The Edmonton Oilers are one win away from the Stanley Cup, and the stage is set for Connor McDavid to put his signature on a legendary playoff performance. An Edmonton win led by McDavid would etch his name as the driving force behind one of the most incredible stories in the history of professional sports.
Only four times in NHL history has a team come back from 3-0 down to win a playoff series, and the 1942 Toronto Maple Leafs were the only team to do so in the Cup Final. It’s never happened in the National Basketball Association and it’s happened once in Major League Baseball.
The 2004 American League Championship Series is baseball’s most iconic comeback, as the Boston Red Sox rallied to defeat the New York Yankees before winning their first World Series in 86 years. David Ortiz was the MVP of the series with walk-off hits in the fourth and fifth games, the marquee moments for a player who earned the reputation of being clutch enough to break a curse during his Hall of Fame career.

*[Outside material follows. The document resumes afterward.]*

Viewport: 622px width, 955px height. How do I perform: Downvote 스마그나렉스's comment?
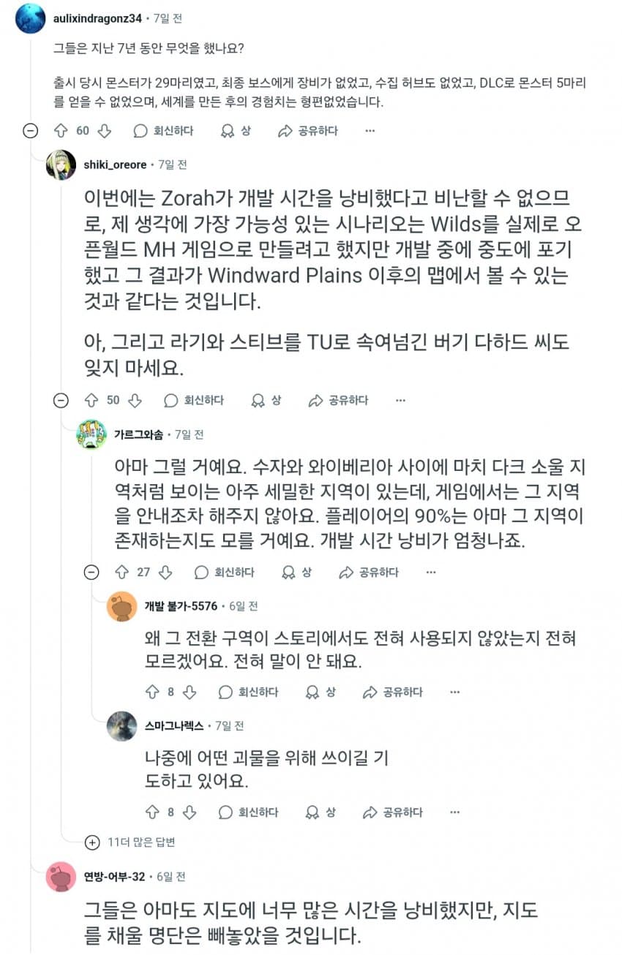tap(190, 812)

Basketball doesn’t have a 3-0 comeback, but the 3-1 comeback put together by the Cleveland Cavaliers against the dynasty Golden State Warriors in 2016 would be the sport’s most iconic. The Warriors set an NBA record with 73 wins during the regular season but LeBron James led the Cavs to a three-game comeback, something that hadn’t ever been done in the NBA Finals. The 2016 Championship is the first and only in the Cavs’ largely miserable 54-year history and is the most memorable of James’ career.
A win by the Oilers in Florida on Monday would cap off hockey’s iconic comeback.
It would be fitting for McDavid — the hockey prodigy of a generation who has always risen to the occasion, the leader who has brought the best out of everyone around him, the hope of fans who cheered through cold and darkness for years —  to have this story highlight his career.
It perfectly encapsulates the willpower, focus, intensity, and effort we’ve seen from McDavid over the years in Edmonton. With a player like this, truly anything is possible.